The reason for standing pat:
It is not unreasonable to think that Jon Daniels and company still have a big move or two up their sleeves. The club has a loaded farm system with plenty of prospects that are coveted by other teams. If the Rangers decided they really wanted to make a run at any of the big names that have been made available in trade, they could have had them. The prospects are there to make a trade and JD has openly said that the team would include some of their top prospects in the right deal.
That being said, it is understandable that the front office would be a bit gun-shy to pull the trigger this offseason. Ownership has given JD a limited amount to spend this winter, and the Rangers have been burned by recent trades and free agent signings. When the team was in “go-for-it” mode, they sent pitchers, Kyle Hendricks, Justin Grimm, Neil Ramirez, and CJ Edwards to the Cubs in separate deals for Ryan Dempster and Matt Garza. Hendricks, Grimm, and Ramirez all would have been helpful to the Rangers’ pitching staff in the nightmarish 2014 season. Edwards stands to be the biggest loss in those deals, as he is one of the top prospects in the Cubs’ system. Young, controllable, inexpensive arms are becoming increasingly more valuable in baseball every year. The Rangers have nothing to show for the trades of Dempster and Garza.
Arguably the best pitcher to have been traded this off-season that would have made sense for the Rangers, is Arizona lefty, Wade Miley. Miley is still under contract for three more years, is left-handed, and has a solid track record. But Miley is probably a #3 starter, at best. Would the Rangers really be interested in trading some of their most valuable chips for someone who isn’t a game-changer?
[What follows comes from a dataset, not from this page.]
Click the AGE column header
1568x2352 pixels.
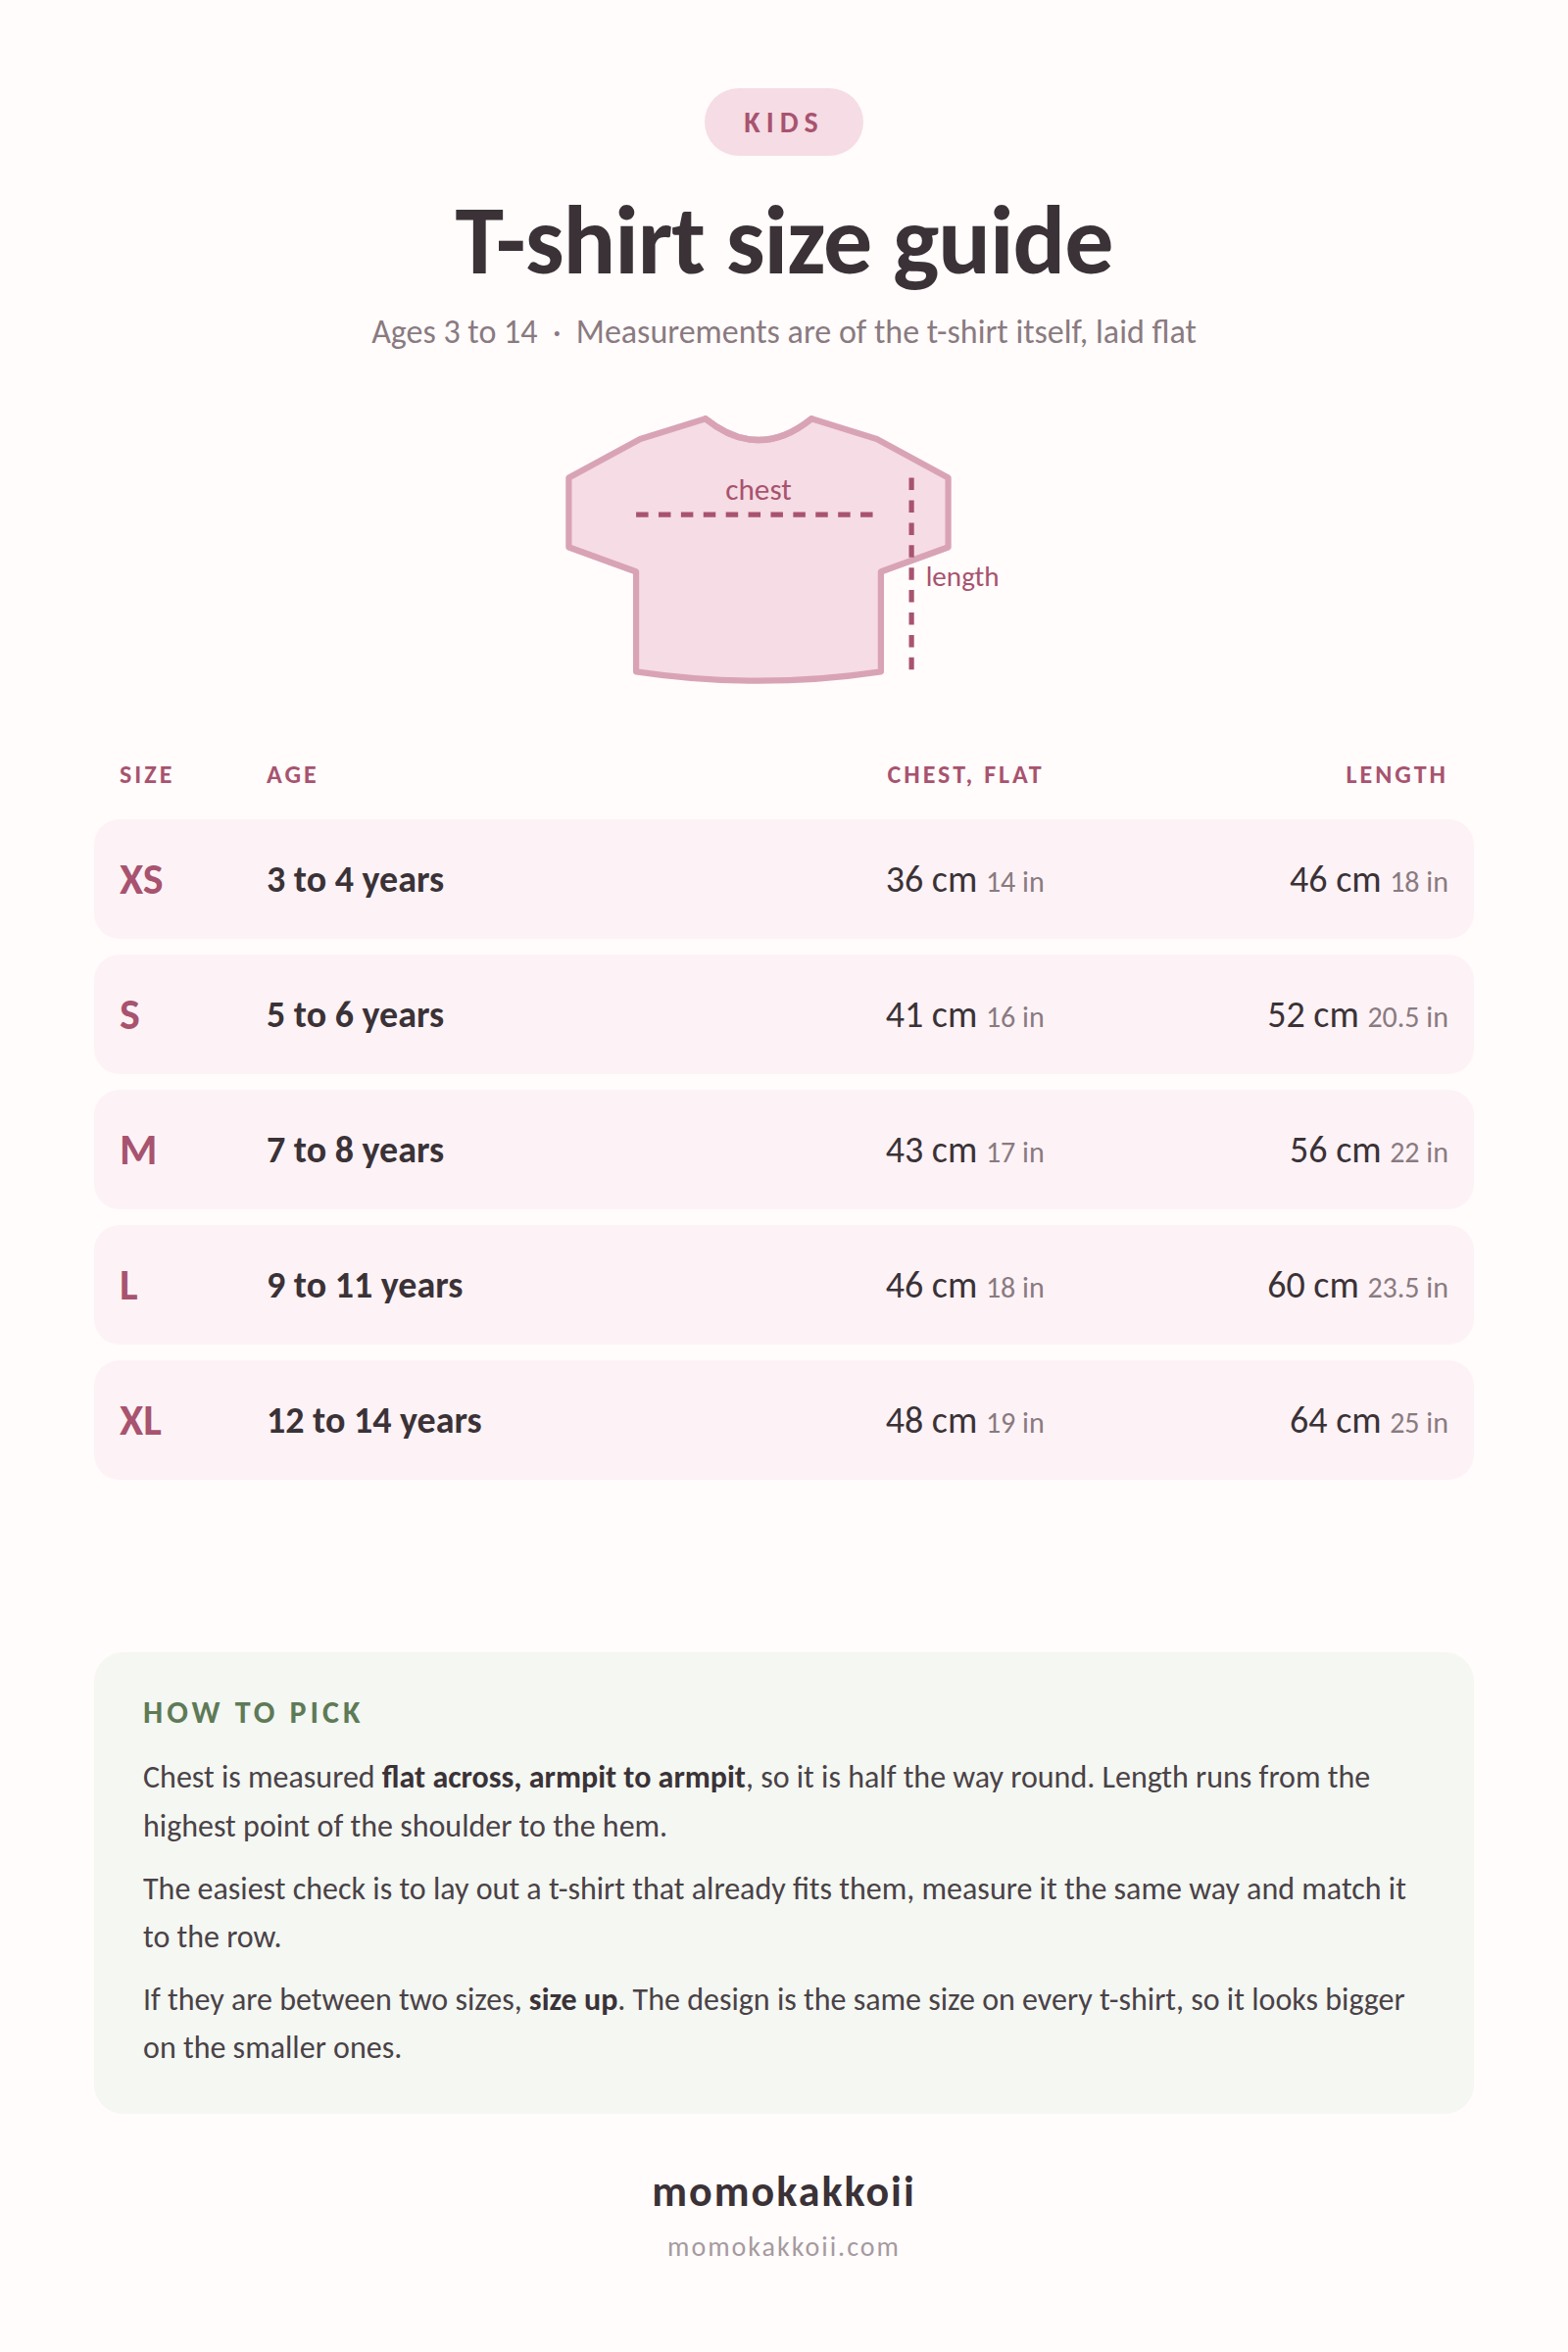(291, 775)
For example, would you want to deal Joey Gallo straight up for Miley? What about Jerad Eickhoff, Luke Jackson, and Lewis Brinson for Miley?
The Rangers aren’t interested in closing their competitive window early for a player who is only a marginal upgrade. While the club isn’t making headlines, they are likely making a wise decision. After such a miserable, injury-riddled 2014 season, it seems reasonable for the team to see what it has at full health before they go making a big splash. Why go overpay for James Shields or Max Scherzer when you have a healthy Yu Darvish, Prince Fielder, or Shin-Soo Choo? If the Rangers have another disastrous season, health wise, in 2015, that would just be another big contract taking up space on the payroll. The biggest acquisition for this team is health.
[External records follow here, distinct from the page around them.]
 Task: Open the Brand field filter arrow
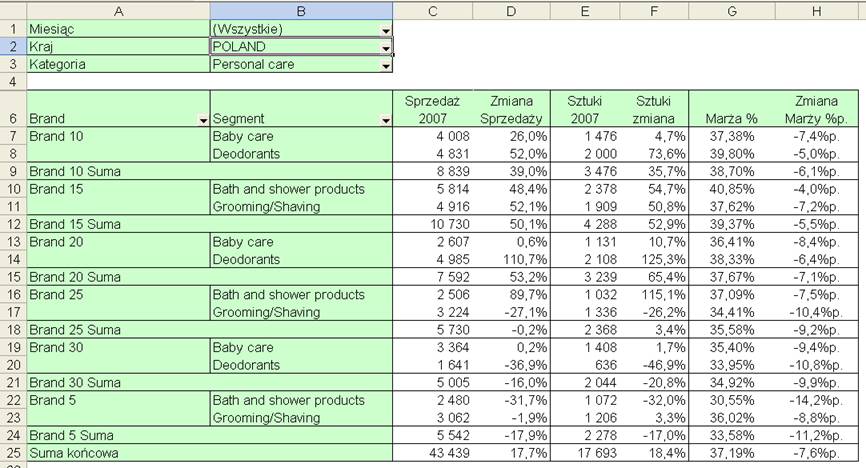pyautogui.click(x=203, y=120)
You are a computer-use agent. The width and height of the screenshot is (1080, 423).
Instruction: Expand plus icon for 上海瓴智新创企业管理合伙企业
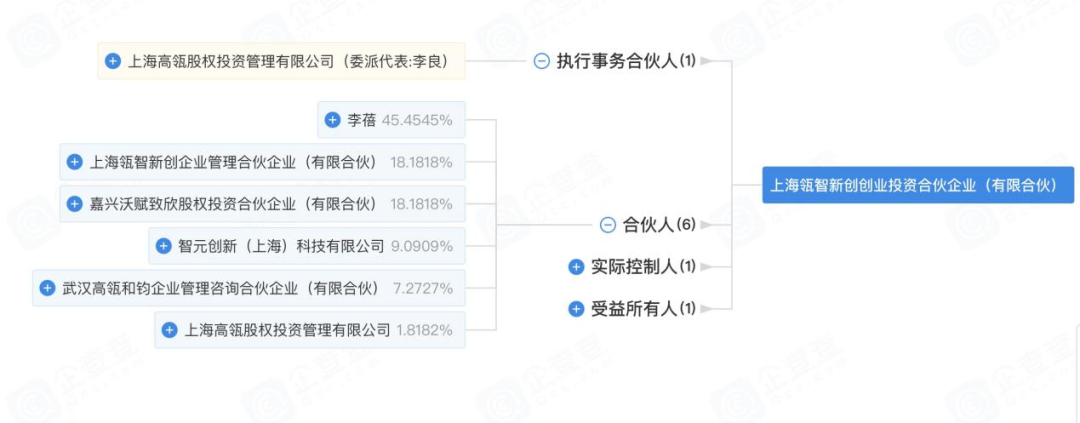[x=75, y=162]
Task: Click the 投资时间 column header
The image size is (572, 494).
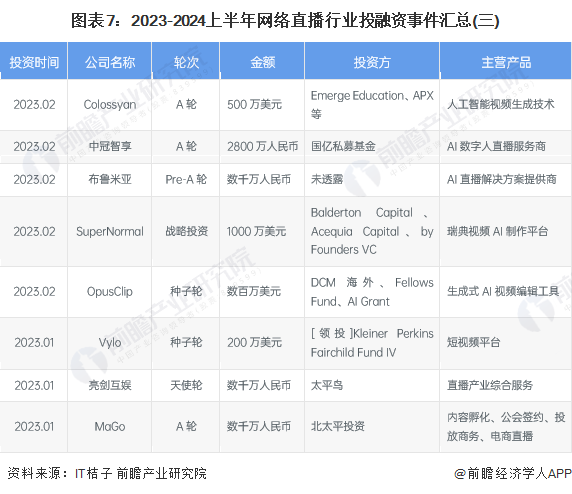Action: point(34,62)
If Yu Darvish, Derek Holland, Colby Lewis, Prince Fielder, Shin-Soo Choo, and Mitch Moreland all have healthy seasons, this team will compete. And at that point, the Rangers will still have all of their young trade chips available to make an impact trade when the time comes. However, if there are significant injuries again, hanging onto the young pieces are what will keep this team’s competitive window open for years to come.
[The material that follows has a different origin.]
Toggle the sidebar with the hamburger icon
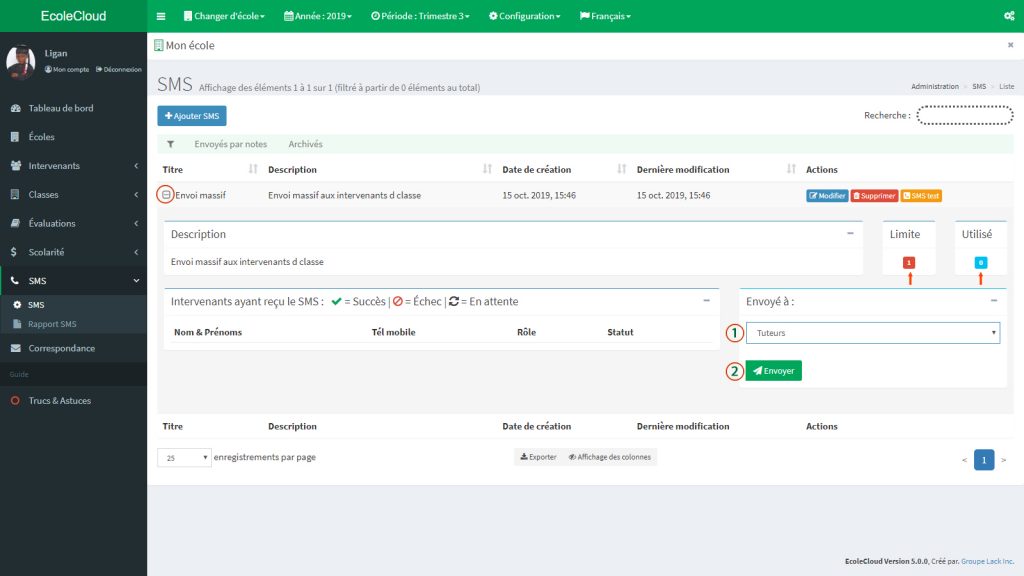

As a fan, it is easy to be frustrated at the Rangers for their lack of “sexy” moves thus far. But if you step back and look at the big picture, it really makes a lot of sense. Every offseason, teams make deals that they look back on and regret. It is rare that a team looks back and feels remorse hanging onto its young, controllable players, in lieu of taking on large contracts. Just ask the A’s how they feel about giving up Addison Russell for a first round exit in the playoffs. Ask the Braves how they feel about giving up Jarrod Saltalamacchia, Matt Harrison, Neftali Feliz, and Elvis Andrus for one year of Mark Teixeira and missing the playoffs. Sometimes, being patient and standing pat is the move that pays the biggest dividends.